The government's decision in the most recent budget to provide ASIC with an extra $180 million over the next four years was a fundamental endorsement of Medcraft's performance and approach. It was a strong result after funding was frozen in 2011 (operating expenditure for 2010-11 was $385 million). However, Medcraft has already demonstrated he is not going to be a typically dour regulator.

He recently supported a suggestion made earlier this year by a member of the Takeovers Panel that the 3 per cent creep rule be revised. It was an issue on which he had no need to take a position. However, he says the rule under which a single shareholder can potentially exceed the takeover threshold of 20 per cent by buying 3 per cent of listed companies every six months without triggering a takeover bid could result in less than optimum returns for shareholders. His decision to champion the issue, which at the time was "live" because of the investments by James Packer in Echo (operator of casinos in NSW and Queensland) and by Gina Rinehart in Fairfax, was typical of his willingness to confront controversy.

ASIC is still dealing with the reverberations of the global financial crisis on investment markets. It is placing emphasis on strong regulation to ensure fair and transparent markets, investor access to information and full disclosure of risks.

However, Medcraft says it is not the job of ASIC to protect or prevent investors from taking risks, but to make sure they are informed and in some cases take action where investors are misled or likely to be disadvantaged.

Mt recently met with Medcraft in his Sydney office.

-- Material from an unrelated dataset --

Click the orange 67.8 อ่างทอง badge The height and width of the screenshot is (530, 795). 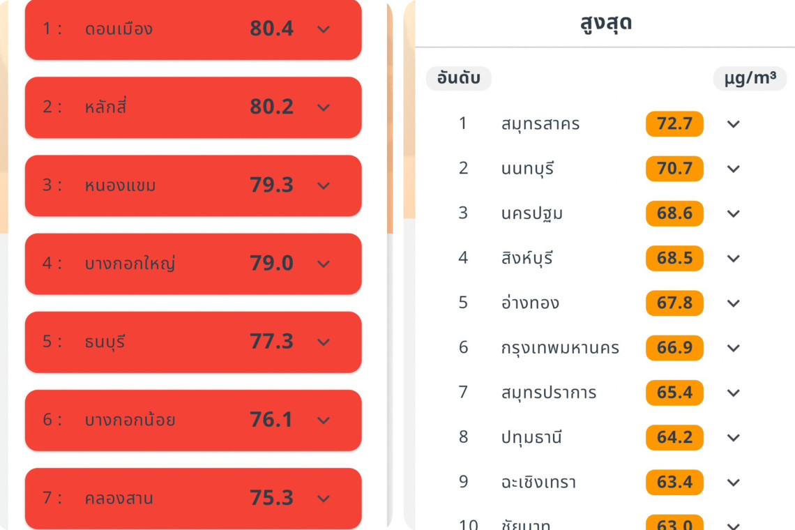(674, 303)
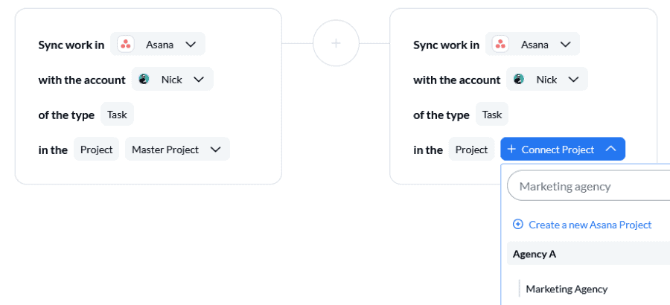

He says market failures can happen on all sorts of scales and a large part of the job is educating directors, shareholders and stakeholders on their rights and responsibilities. He says not every technical breach would, or should, result in punitive action, but with the right training and greater awareness they are far less likely to happen.

His conversation is full of references to the importance of timely reminders of responsibilities to markets, not just for directors, but also the gatekeepers such as financial advisers, auditors, rating agencies and other intermediaries.

Medcraft is, of course, prepared for the inevitable question about his own role on Wall Street as the worldwide head of securitisation on behalf of the French bank Societe Generale.

As a co-founder of the American Securitisation Forum he is well-known in New York and was a key player in the development of the securitisation market, which author Michael Lewis, in his book The Big Short, claimed was instrumental in the development of the sub-prime crisis. One of the scenes described was the forum's 2007 annual convention attended by thousands of financiers and held at the Venetian Hotel in Las Vegas where Lewis said it was already apparent a crisis was brewing.

Medcraft says there were mistakes made all along the line. "Markets get exuberant, they become liquid, standards decline, spreads decline and underwriting standards decline and then you have a crash."

He insists that when he retired from Societe Generale in 2007 to return to Australia it seemed as if the market was set to recover. "There was a consolidation going on and there seemed to be a recovery with the smaller consolidators being taken over and it was believed the margins would be sufficient to cover the default rate," Medcraft says.

However, as a result of a rise in the ratio of loans to asset values there were insufficient funds to protect investors, Medcraft says. "It was a problem along the whole value chain, from lender to originator to credit agency to investors."

Medcraft has been accused of being a poacher-turned-gamekeeper but, like most such descriptions, it is simplistic and fails to reflect his strengths as an administrator and innovator.

Association of Superannuation Funds of Australia chief executive Pauline Vamos says over the past year Medcraft has been heavily involved in consolidating the organisation and building its expertise. She says there have been several very impressive recruits at senior levels.

"This starts with the three new commissioners, Peter Kell from the ACCC, Greg Tanzer [formerly Secretary General of the International Organisations of Securities Commissions] and John Price [who has been with ASIC since 1999]," Vamos says.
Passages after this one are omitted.